紧接着,独奏唢呐应用循环换气的技术,弱奏了一个长音,并与民间的“破官音”演奏法相结合。

那极其特殊的音响犹如凤凰淡淡的哀鸣。

在唢呐的背景上,胡琴声由远而近,演奏的还是那支颇感孤独和单调的四个音的童谣(见标号3)。

  最后一部分实际是尾声:可以说是“苦尽甘来”。

音乐主要表现了凤凰展翅腾飞和踌躇满志的情怀。

开始再现了旋律叠加变音块的技术,而后一群唢呐加了进来,弦乐组再现强压弓技术,共同营造出一种“大鹏展翅”般的气势。

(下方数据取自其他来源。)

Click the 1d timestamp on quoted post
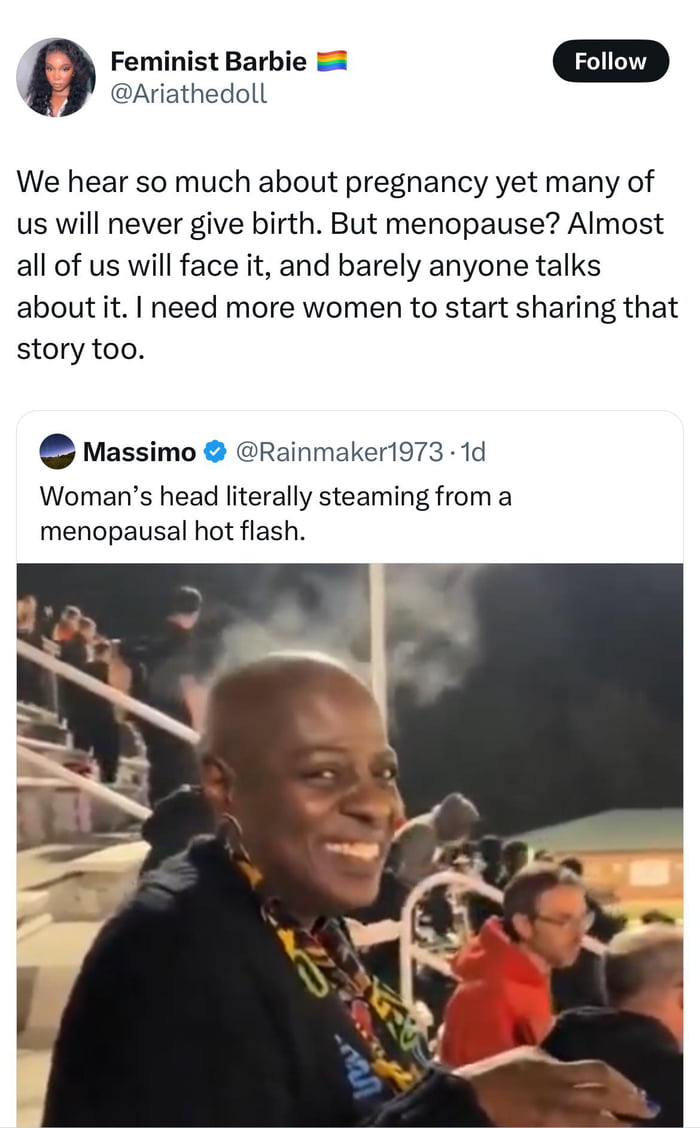 tap(470, 452)

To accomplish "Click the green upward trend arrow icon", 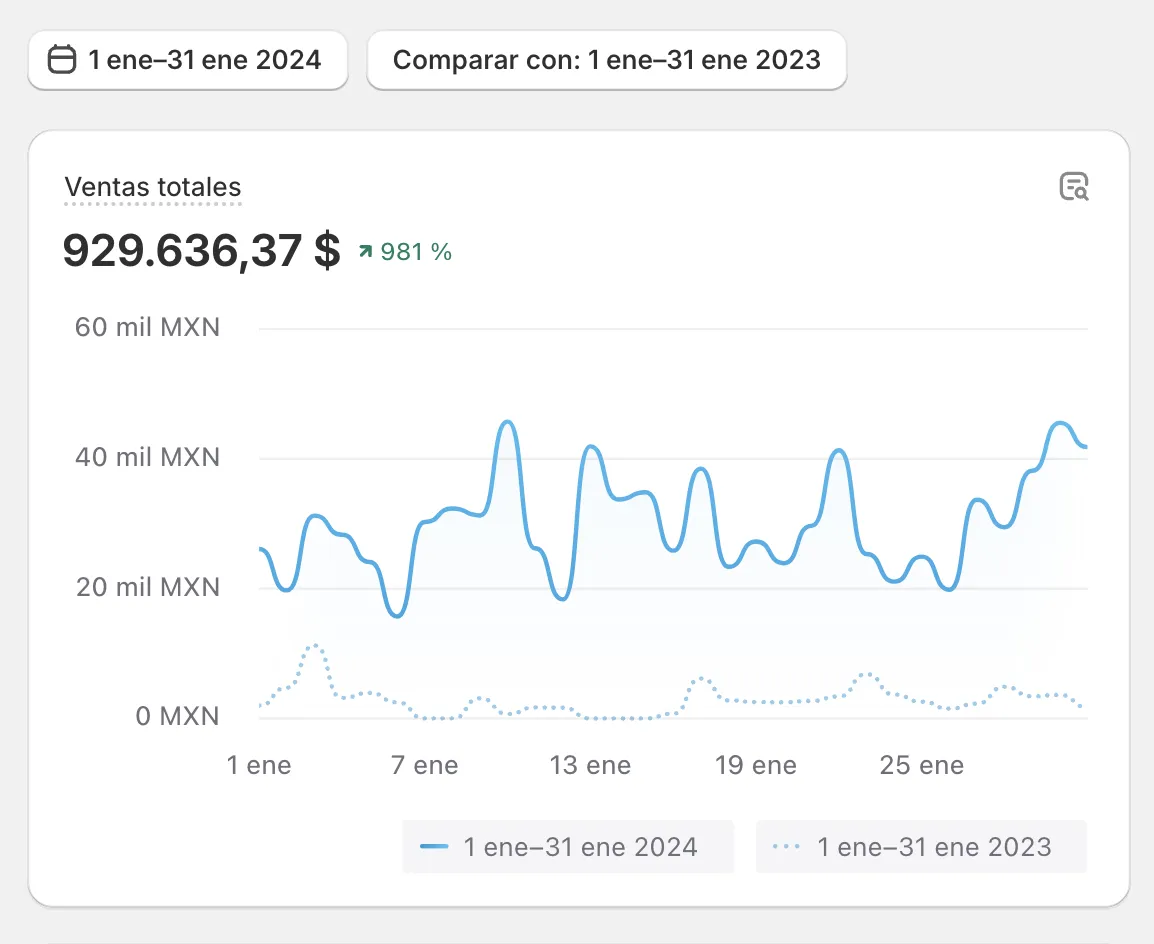I will click(365, 252).
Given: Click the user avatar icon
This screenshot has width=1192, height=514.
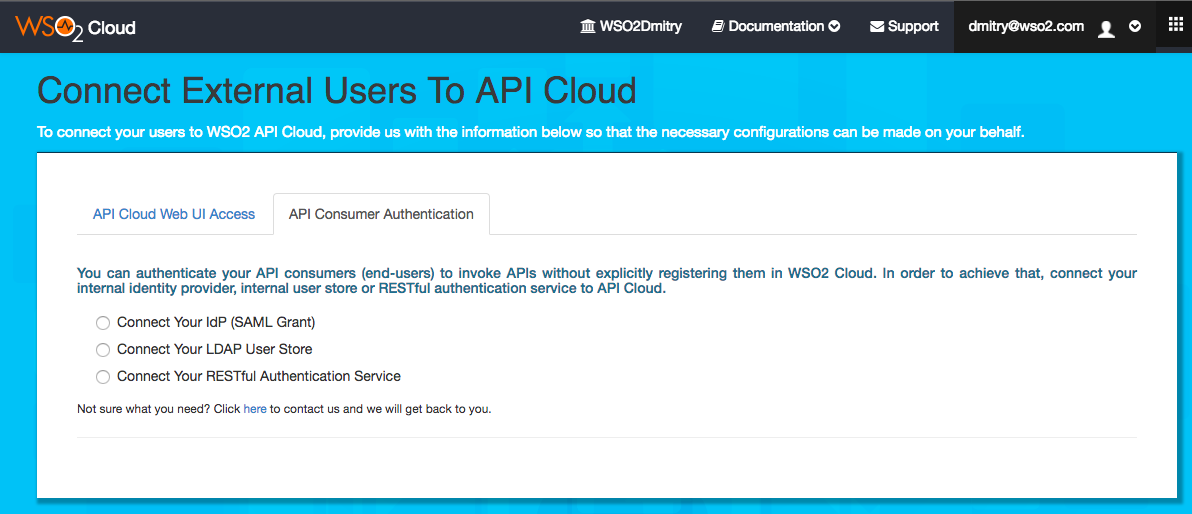Looking at the screenshot, I should [1106, 28].
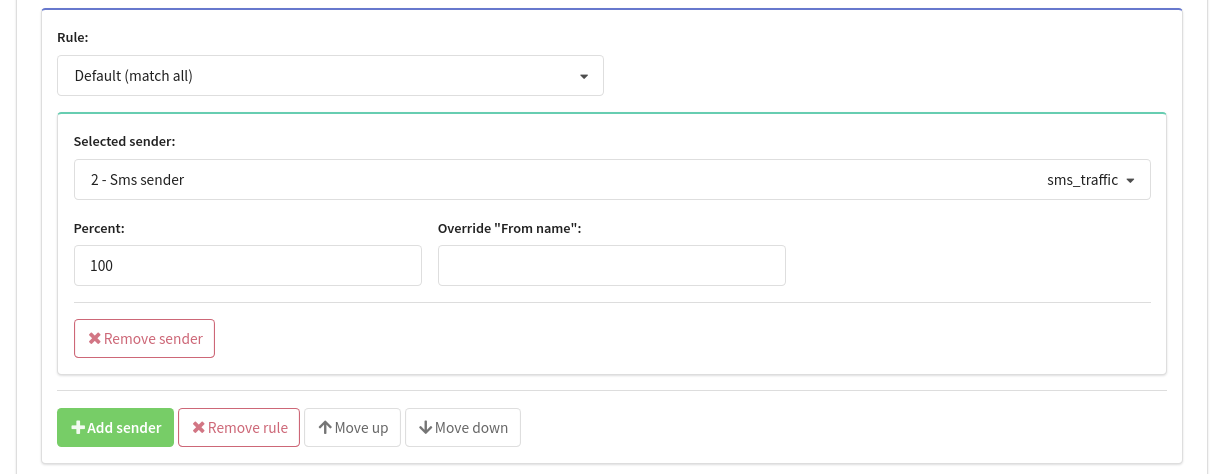Click the X icon on Remove sender
Image resolution: width=1223 pixels, height=474 pixels.
[94, 339]
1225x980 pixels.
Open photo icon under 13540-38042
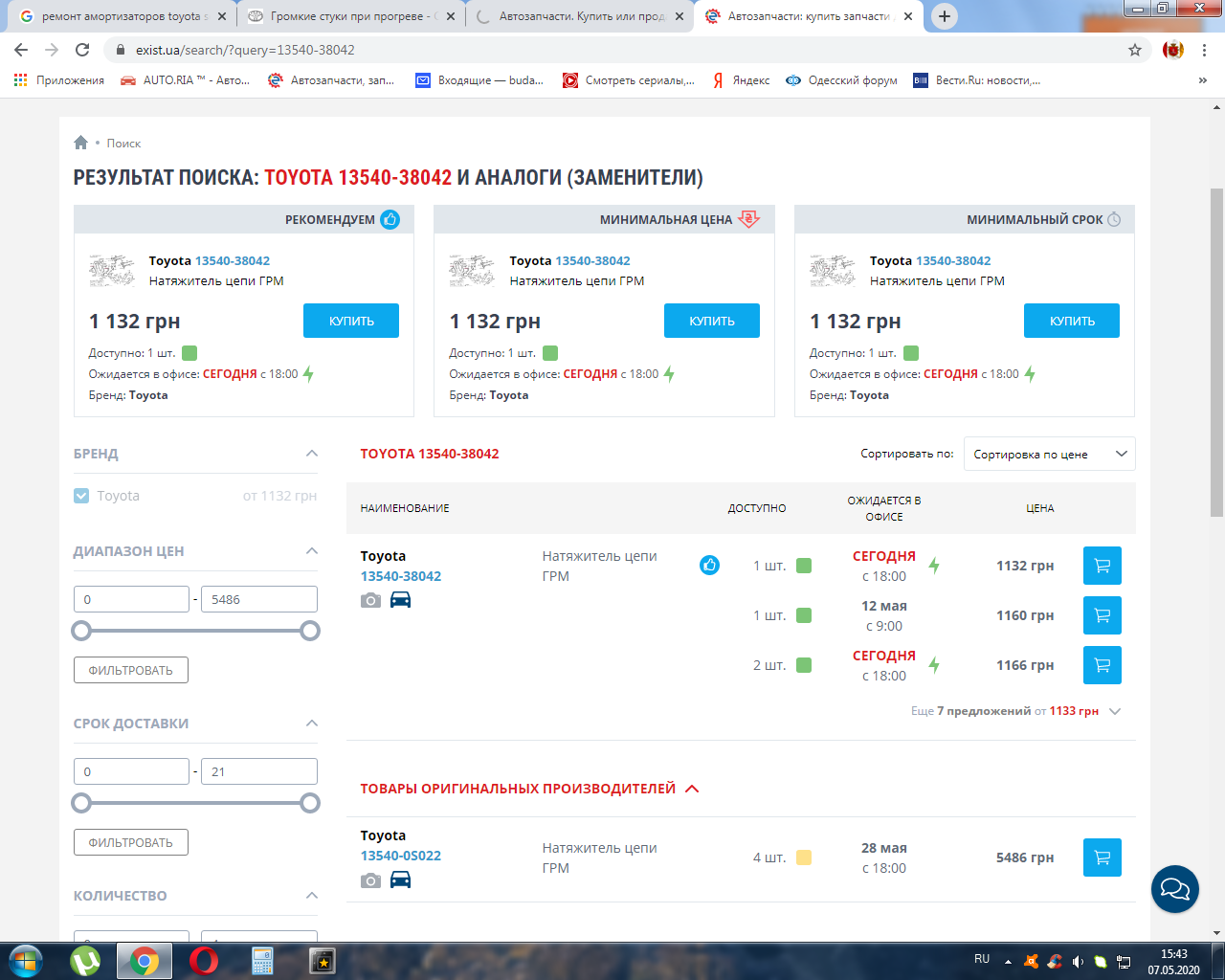370,600
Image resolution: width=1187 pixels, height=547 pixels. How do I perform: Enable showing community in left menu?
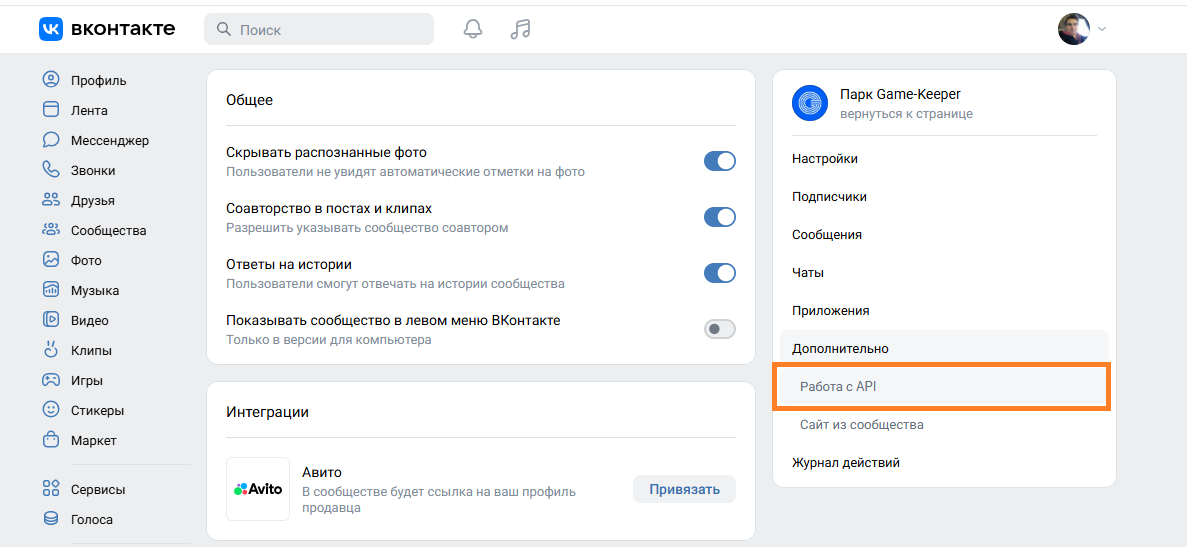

随着弦乐器的递减,作者又为凤凰的腾飞留出了“天高地阔”的音乐空间。

终于,鼓声、管钟声仿着雷电之声惊天动地,表现凤凰从烈火中开始腾飞。

由弦乐组由低向高的音流引入,随后是成组的唢呐和全部的打击乐组共同伴着独奏唢呐慷慨高歌,乐队全奏,音色辉煌,音势浩翰,那是作者对凤凰涅的想象,也可以认为是人类对凤凰精神的向往。

当音乐尽兴而止时,我注意到,音乐最后的几个高长音,正好又回到了“Re”,这也体现着作者对音乐的整体布局考虑。

  我很喜欢《唤凤》这部协奏曲,又很欣赏“唤凤”这个曲名。

中国人多少年来只知道欣赏《百鸟朝凤》,并且总是习惯寄希望于他人,而绝少想到自我的升华或想到唤凤。

当历史翻到新的一页时,时代呼唤更多优秀人才,我注意到,有不少小凤凰开始起飞了,我为他们由衷的祝贺。

秦文琛作为新一代作曲家中最年轻的一位,当然还有许多需要继续磨练之处,在这一点上,我想他可以从郭文景等比他更成熟的作曲家身上学到许多东西。

此外,我还想借此机会向年轻的指挥家王甫建和各位演奏家致意,没有他们创造性的合作,我们也很难有机会听到这样精彩的一台音乐会。